Lithuania’s acting director of the National Cyber Security Centre, Jonas Skardinskas, said the disruption was an ongoing distributed denial of service (DDoS) attack that targeted the country’s Secure National Data Transfer, as well as other governmental institutions and private companies.
“It is highly probable that such or even more intense attacks will continue into the coming days, especially against the communications, energy and financial sectors,” Skardinskas said.
A Russian-backed hacking group, known as Killnet, has claimed responsibility for the hack against Lithuania, according to multiple news reports
BITS & PIECES
An op-ed to chew on: It’s time to forge a transatlantic clean technology alliance
Notable links from around the web:
The #1 Period Tracker on the App Store Will Hand Over Data Without a Warrant (Motherboard / Samantha Cole)
With clock ticking, battle over tech regulation intensifies (The Washington Post / Cat Zakrzewski, Will Oremus, Gerrit De Vynck and Cristiano Lima)

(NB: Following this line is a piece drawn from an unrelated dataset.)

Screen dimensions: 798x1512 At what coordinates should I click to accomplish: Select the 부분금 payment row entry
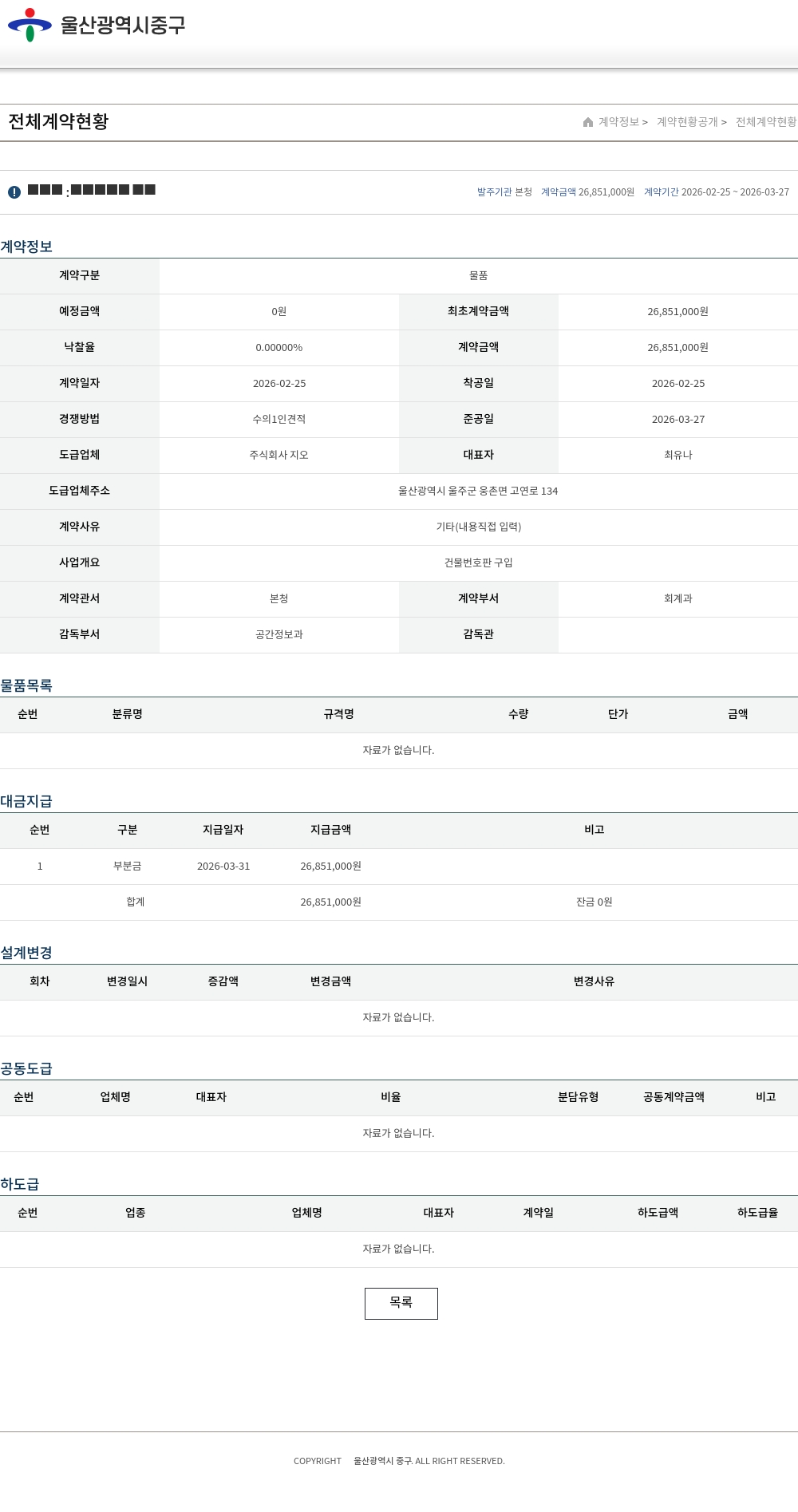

The Biggest Privacy Risks In Post-Roe America (The Verge / Russell Brandom, Nicole Wetsman, Corin Faife, and Mary Beth Griggs)
Lighter click: Planetary conjunction
One more thing: Back at it
The House committee investigating the Jan. 6, 2021, attack on the Capitol announced a last-minute hearing for Tuesday after previously saying it would pause its series of meetings until July.
An advisory sent Monday said they would convene to “present recently obtained evidence” but provided no other details.
The committee last week said they would pause their hearings for two weeks given a wealth of new evidence.
“We’ve taken in some additional information that’s going to require additional work. So rather than present hearings that have not been the quality of the hearings in the past, we made a decision to just move into sometime in July,” Chairman Bennie Thompson (D-Miss.) told reporters last Wednesday.